---ウインドウズの位置付け

  プレイステーション2の変身

 プレイステーション2に搭載されているCPUの価格当りの処理能力を、パソコンやワークステーション用CPUと比べると、パフォーマンスは極めて高い。一つのモデルでの生産量が桁違いに大きいから当然のことである。
 このパフォーマンスを生かせば、格安で高速処理コンピュータを作れる筈、と誰でもが思う。

 しかし、エンタテインメント・ビジネスを追求しているゲーム機メーカーにとっては、科学計算や産業用途のコンピュータ事業は事業ドメイン外のようだ。自社技術を「しゃぶり尽くす」ことで成功を目指す企業が多いなかで、極めて残念だ。
 といっても、Linuxのキットは発売されたから、マニアや研究者が応用開発できる状態になった。

 そして、2003年5月、ようやく、70台のプレイステーション2をネットワークスイッチで繋げたコンピュータの研究成果が公表された。NYTimesによれば、僅か5万ドルで、スーパーコンピュータ並の力が発揮できるという。もっとも、内部バスとメモリからくる制限で、驚くようなパフォーマンスが実現できる訳ではなさそうだが。 (http://www.nytimes.com/2003/05/26/technology/26XSUPE.html)

 こうした動きは、特殊なものに映りがちだが、次世代型クラスターコンピュータへの流れが強まっている、と見た方がよい。

 ジャーナリズムは注目を集めるために、Linux対Windowsの競争の視点からとりあげるが、競争の本質はグリッドやクラスター型の登場でOSの位置付けが変わる点にある。

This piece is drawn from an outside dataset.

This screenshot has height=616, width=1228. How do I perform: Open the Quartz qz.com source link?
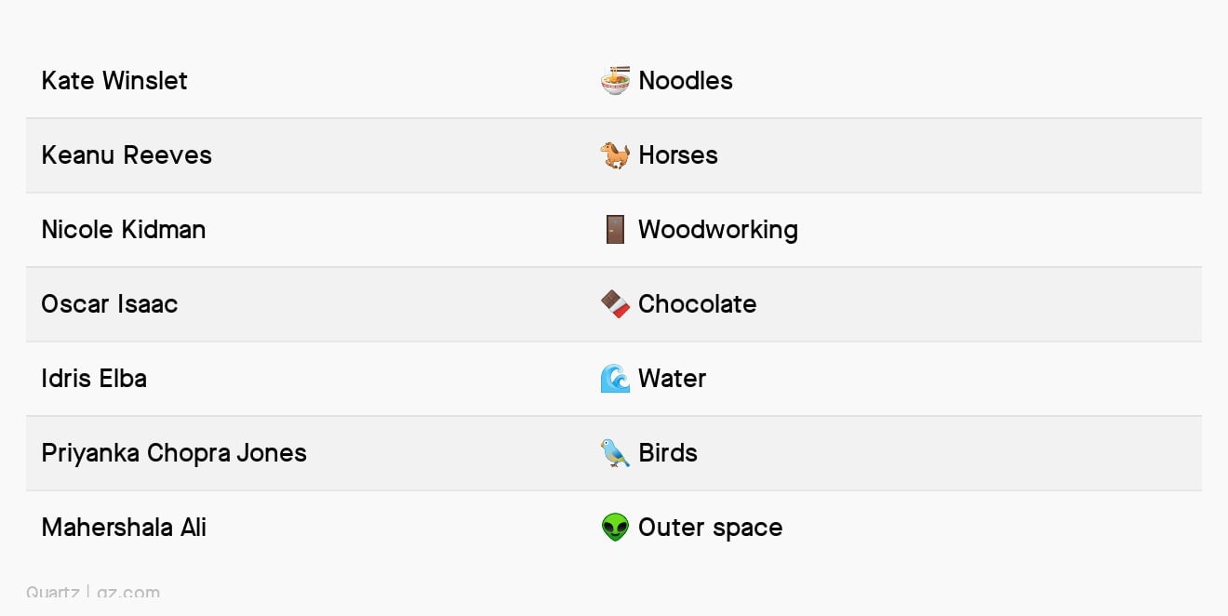coord(93,592)
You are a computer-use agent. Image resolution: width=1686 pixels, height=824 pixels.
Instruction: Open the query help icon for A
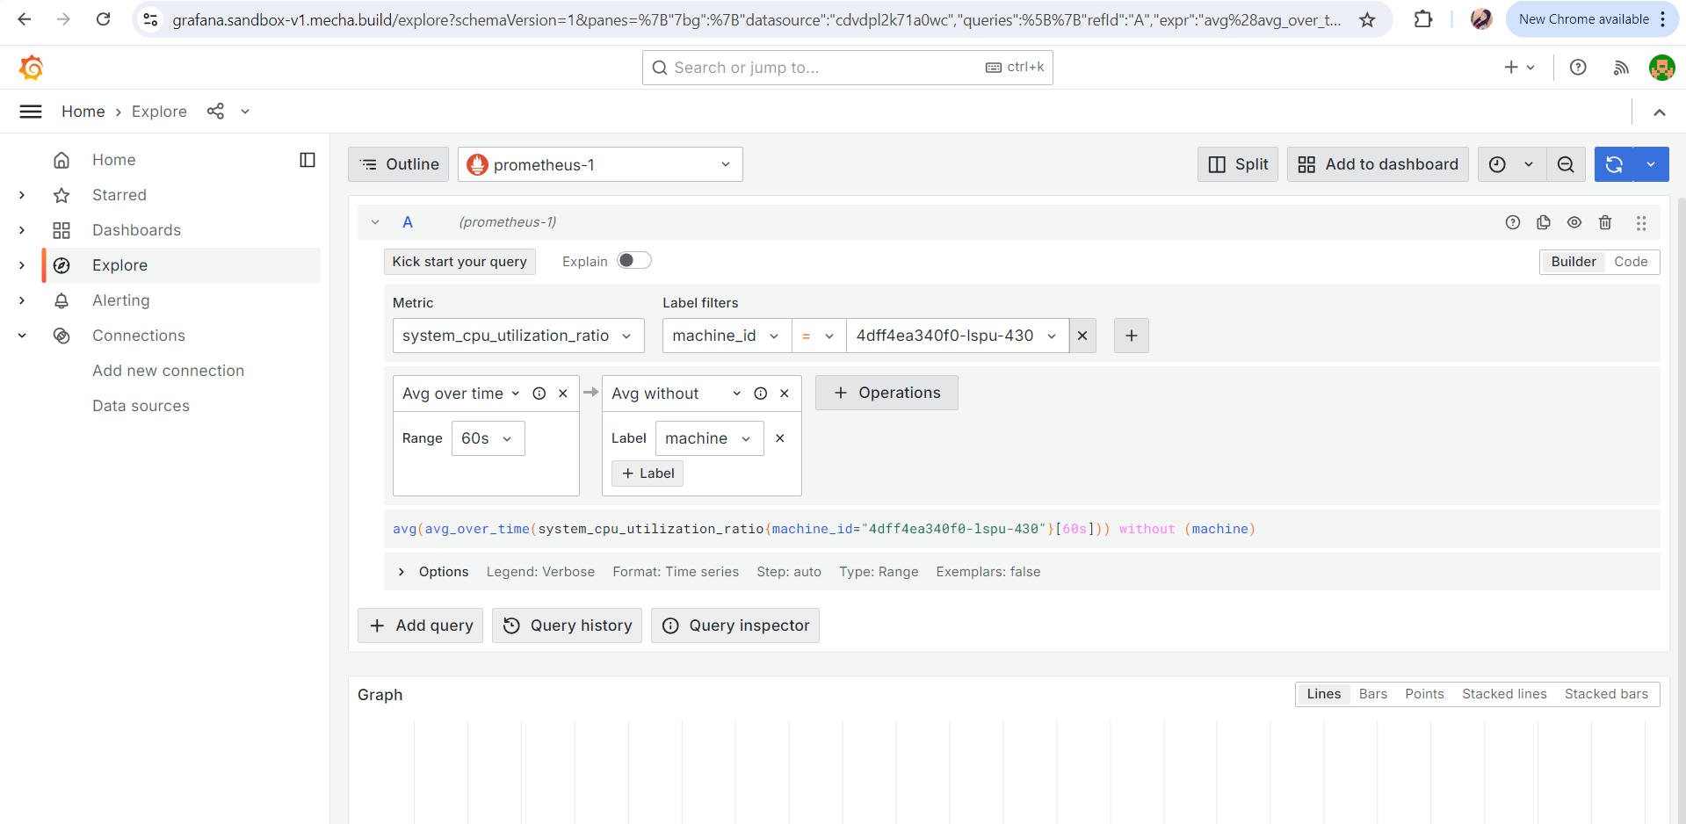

 分散コンピューティング環境の「ベース」となるOS開発の第一歩が始まった、と考えればわかり易い。
 Windowsは、あくまでも1つのパソコン上のOSである。多数のパソコンを集めて分散処理を行うということは、各パソコンに搭載されているOSの役割は自動的に小さくなる。本当の意味でのOSは、複数のパソコンを統括する「ベース」側に存在するようになる。
 このようなシステムになると、オープンソースの方が様々な技術を投入し易いから、研究開発は早く進む。従って、この流れは、LinuxがWindowsを代替するというより、パソコン用OSが、より上位のOSに支配される動きと見る方が妥当だろう。この流れに乗れそうなのが、Linuxなのである。(http://www.ncsa.uiuc.edu/News/Access/Releases/01Releases/010125.OSCAR.html)

 こうした流れがついに始まったが、動きが本格化するかは、応用開発にかかっているといえよう。

 例えば、とてつもなく高価な大型画面上での3次元の表示装置用コンピュータを、プレイステーション2で代替することができるかもしれない。数十台のプレイステーション2を使うだけで、モックアップ無しの、シュミレーションだけの製品開発が現実化する可能性がある。
 もし実現すれば、モノ作りの産業構造は一気に変わる。